• [Alıntılanan Bölüm]
Makale

ALİ HAYDAR YILDIRIM: “O gece minarelerden okunan salalar, umudumuzu, birliğimizi, vatana olan bağlılığımızı kat kat arttırdı.”

BUNU KONUŞALIM

ALİ HAYDAR YILDIRIM:
“O gece minarelerden okunan salalar, umudumuzu,
birliğimizi, vatana olan bağlılığımızı kat kat arttırdı.”

Ali AYGÜN


Sayın Hocam, 15 Temmuz darbe girişimi gecesi yaşananları, senaryosunu yazdığınız, oynadığınız ve yönetmenliğini yaptığınız kısa filmle bir din görevlisinin gözünden anlattınız. O geceki hissiyatınızı bizimle paylaşır mısınız?

15 Temmuz gecesi darbe girişimi haberini aldığımda inanamadım. Böyle bir zamanda darbe nasıl yapılabilir diye çok şaşırdım. Hemen televizyonu açtım. Şaşkınlığım daha da arttı. Evet, ülkemiz bir darbe girişimiyle karşı karşıyaydı.
Bir an durdum, aklıma ilk gelen şey Cumhurbaşkanımızdı. Televizyonlarda onu aradı gözlerim, ancak bir haber yoktu. Tek bildiğimiz köprülerin ve havaalanların asker tarafından kuşatılmış olmasıydı. Haberleri takip ettikçe üzüntümüz arttı. Ne yapılacağımızı şaşırdık, donduk kaldık. Eşim ağlıyordu. Bir yandan eşimi teskin etmeye çalışırken bir yandan da çocuklarımızı uyutmaya çalıştık. Nedense çocuklarım o gece çok sakindiler. Minicik yürekleriyle biz de sizinleyiz der gibi nazarları bizim üzerimizdeydi.
Sürekli telefon elimde, arkadaşlarımızla neler yapabiliriz diye istişare ettik. Ülkeme, milletime yapılmak istenen alçakça plan neydi? Kim vardı bunun arkasında? Amaçları neydi? Gibi sorular aklımı meşgul etti o gece. 60 ve 80 darbelerini babamızdan, dedemizden dinledik, kitaplarda okuduk, belgesellerde izledik. O zaman bile tüylerimiz diken diken olurdu. Şimdi ise 15 Temmuz darbe gecesine tanık olmak, onu yaşamak anlatılması çok zor bir durum. Bir anda tüm umutlarımız bitiyor. Geleceğimiz yok oluyor.

• [Yapmanız Gerekenler]
**a.** Söyleşide "Bir an durdum" sözleriyle başlayan paragrafı, ana bilgilerini koruyarak kısa bir madde listesine dönüştürün.
**b.** Söyleşinin "BUNU KONUŞALIM" ile başlayıp "bizimle paylaşır mısınız?" ifadesine kadar süren kısmını hiçbir değişiklik yapmadan aynen aktarın.

• [Sağlanan Bilgiler]
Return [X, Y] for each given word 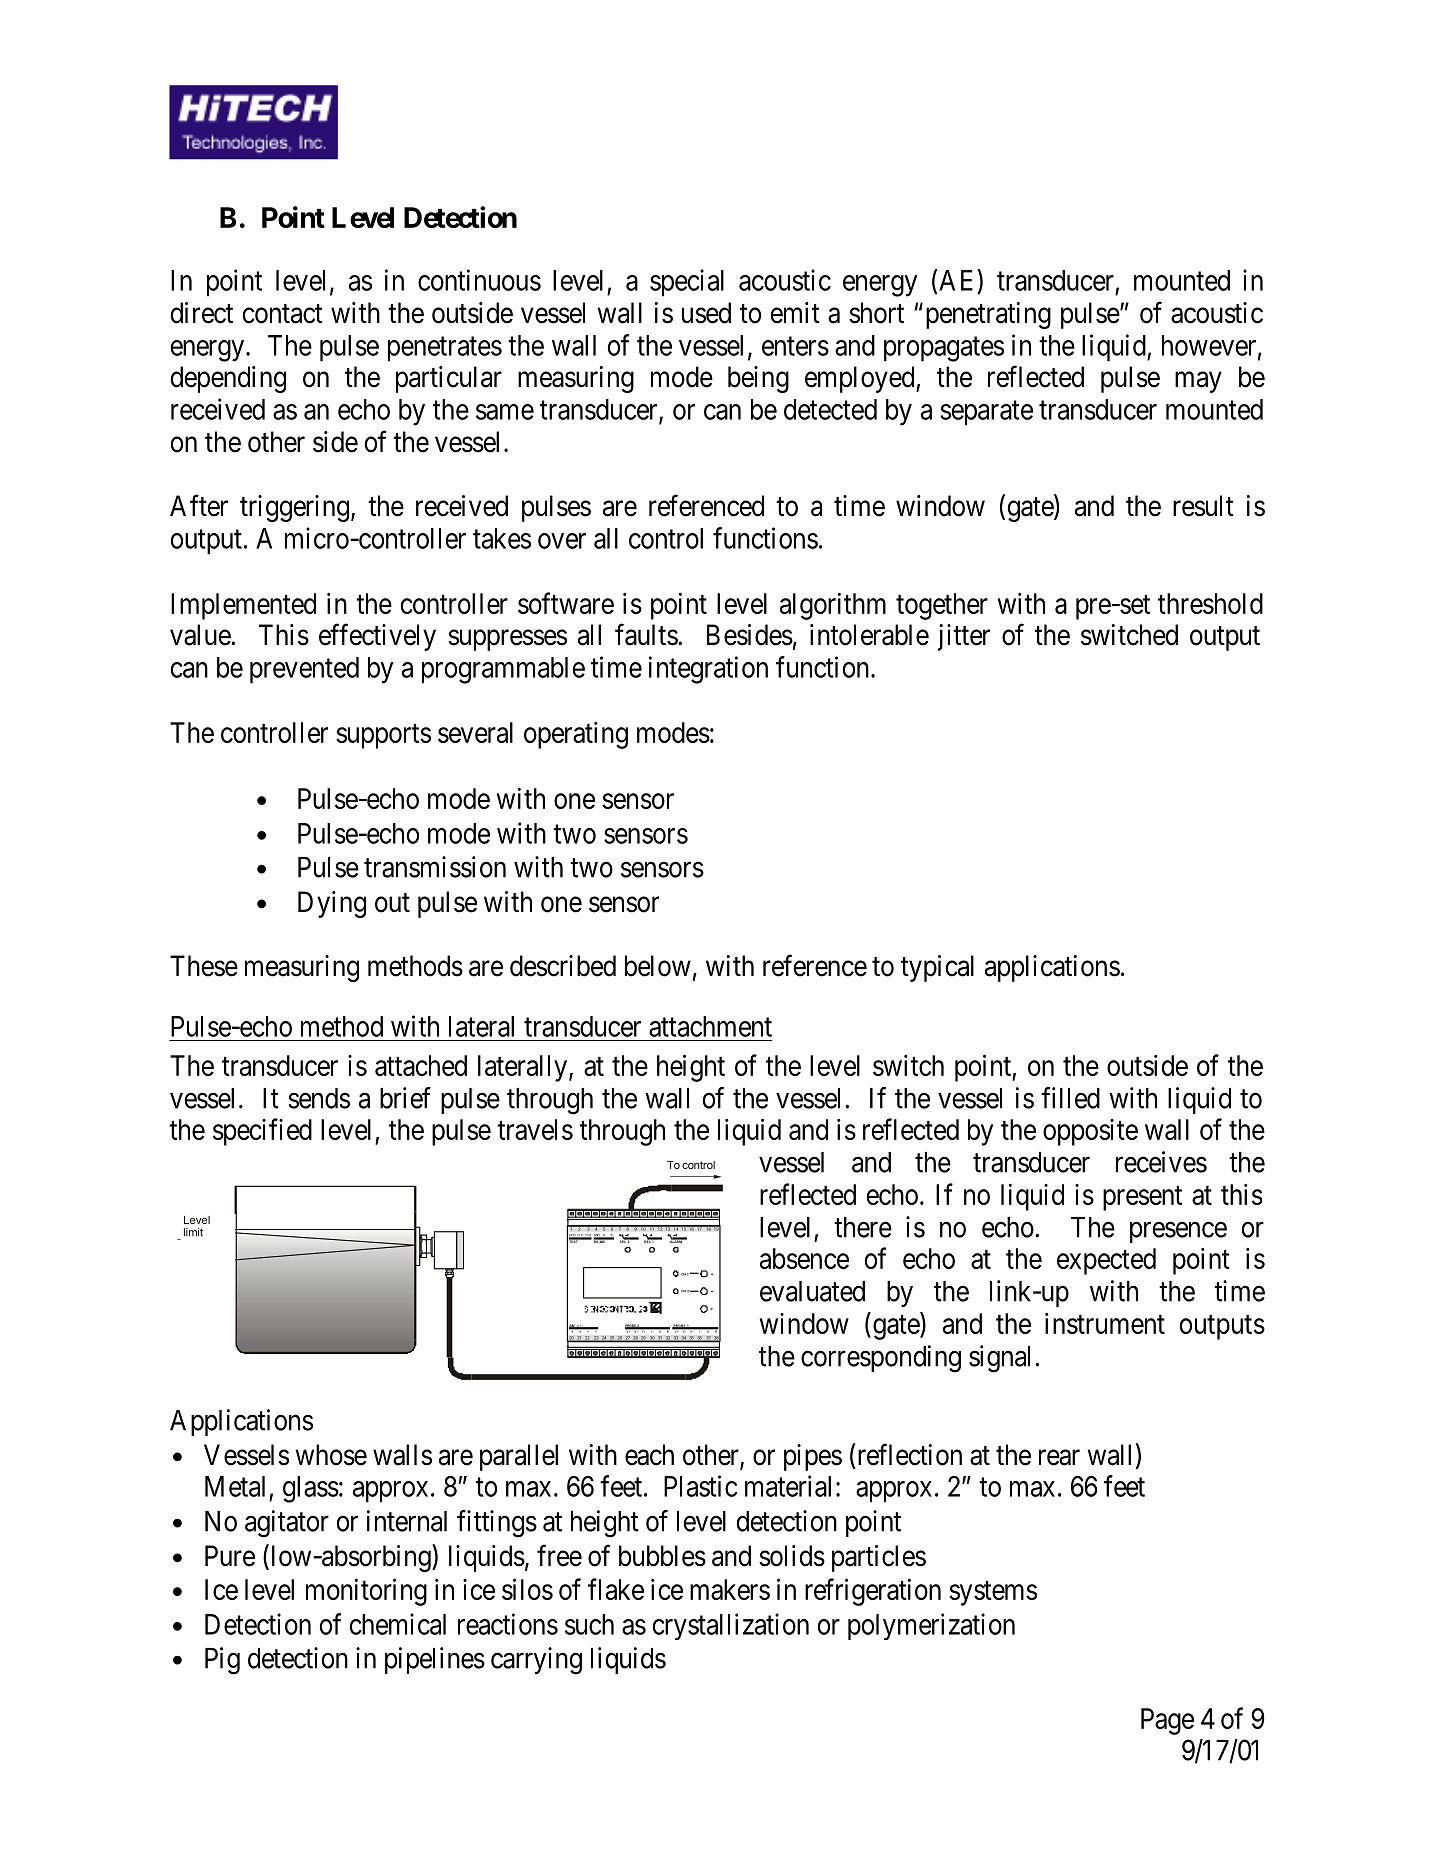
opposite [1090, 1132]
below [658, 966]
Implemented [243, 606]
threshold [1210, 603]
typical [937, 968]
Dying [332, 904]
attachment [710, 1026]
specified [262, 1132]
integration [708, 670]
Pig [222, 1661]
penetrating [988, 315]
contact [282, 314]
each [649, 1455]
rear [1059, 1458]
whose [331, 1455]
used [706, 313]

• [Görev Yanıtları]
**a.**
- Akla ilk gelen Cumhurbaşkanı oldu, ancak televizyonlarda ondan haber yoktu.
- Bilinen tek şey, köprülerin ve havaalanlarının asker tarafından kuşatılmış olmasıydı.
- Haberler izlendikçe üzüntü arttı, ne yapılacağı bilinemedi.
- Eş ağlıyordu; bir yandan o teskin edilmeye, bir yandan da çocuklar uyutulmaya çalışıldı.
- Çocuklar o gece çok sakindi ve gözleri ailelerinin üzerindeydi.

**b.**
BUNU KONUŞALIM

ALİ HAYDAR YILDIRIM:
“O gece minarelerden okunan salalar, umudumuzu,
birliğimizi, vatana olan bağlılığımızı kat kat arttırdı.”

Ali AYGÜN


Sayın Hocam, 15 Temmuz darbe girişimi gecesi yaşananları, senaryosunu yazdığınız, oynadığınız ve yönetmenliğini yaptığınız kısa filmle bir din görevlisinin gözünden anlattınız. O geceki hissiyatınızı bizimle paylaşır mısınız?